他知道她指的是什么事,不过他并不想对她承认什么。
「我只是前去问清楚事情的原委。」
「就连撤销对铁柔山庄的报复,为铁夫人延请名医也是?」骆冷冷笑望著他,这个人有著深沉的心机,有著伟岸俊逸的外貌,带著一张和煦却又疏冷的假面具,而在面具下、在那挺拔的身躯里,依然住著一个纯真的孩子,一个迷失在冷酷世界中的孩子。
「没错!」东方休阎撇开头。
「我知道了,就当是那样吧!」她温柔的微笑。
「你……到这里有什么事?」他受不了她意有所指的笑,忙转移话题。
「没什么,只是想知道你愿不愿意开始学习师父交代的事了。」
东方休阎沉吟。
「陪我喝一杯。」他转身跨出大厅。
「喝一杯?我是问你要不要开始……」
「我现在没那个心情,如果你不能等,你可以另外找人,我不会有意见的。」东方休阎故意停下脚步,回头望著她。
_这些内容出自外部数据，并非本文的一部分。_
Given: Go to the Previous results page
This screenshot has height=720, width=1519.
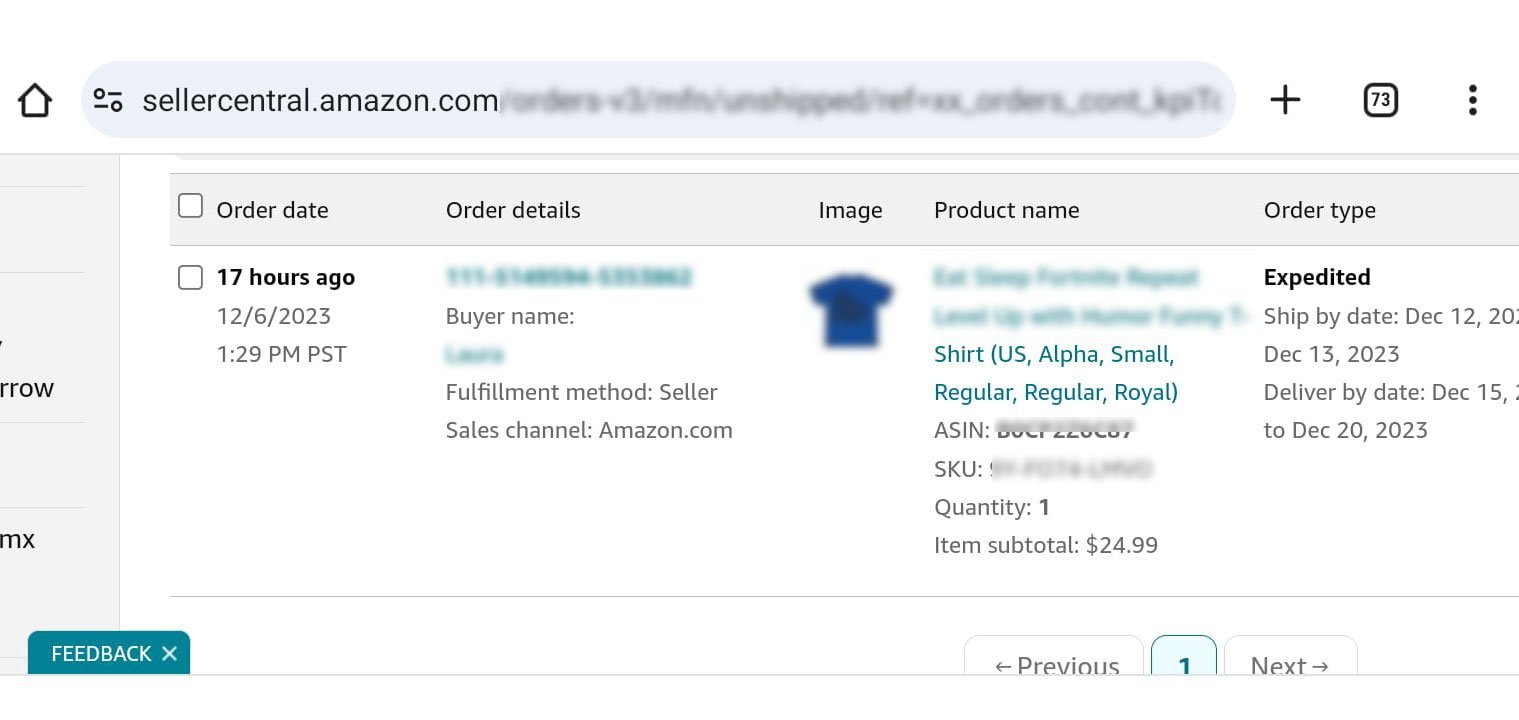Looking at the screenshot, I should 1053,665.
骆冷冷几乎想要对他破口大骂,但是她没有,一来,她并没那种本事;二来,她知道他是故意的。
「你明知道师父的遗言我一定会遵守,怎么可能还会去找别人!」她微微一叹。
「那就陪我喝一杯吧!我现在想做的,只有这件事。」他又率先跨步离去,骆冷冷只得跟在后头。
「行,我就陪你喝一杯。」她跟著他来到荷花池,经过九曲桥,两人来到池中央的凉亭里,她看到早已准备好的酒菜和一旁准备服侍的丫鬟。
「下去。」东方休阎挥手遣退两名丫鬟,亲自为她斟一杯酒。「坐,这酒虽然不如你酿的擒云酿,倒也甘醇,喝喝看。」
骆冷冷端过酒杯,才刚端近鼻端,一股有别於酒的异味让她眉头一蹙,这酒……她一掌挥向正举杯就口打算一饮而尽的东方休阎,将他的酒杯扫落。
「别喝!」她低喝。
看著掉在地上破碎的酒杯,东方休阎眼神倏地转为阴冷,「有毒?」
骆冷冷点头,神色专注的研究酒杯里的酒。
「你怎么发现的?为什么我察觉不出异样?」东方休阎疑惑的望著她专注的神情。
「这毒,不管是单独使用或是加入任何食物里使用,都是无色无味的,可是鲜少人知道一旦这毒加入酒中,会让这酒变得更加香醇,你这酒是上等的女儿红,照理说,上等女儿红的酒香不是这种浓郁的香气,所以……」她耸肩带过,未竟之语不言而喻。
「是什么毒?」她的话引起东方休阎的兴趣,让他对毒经开始有学习的欲望。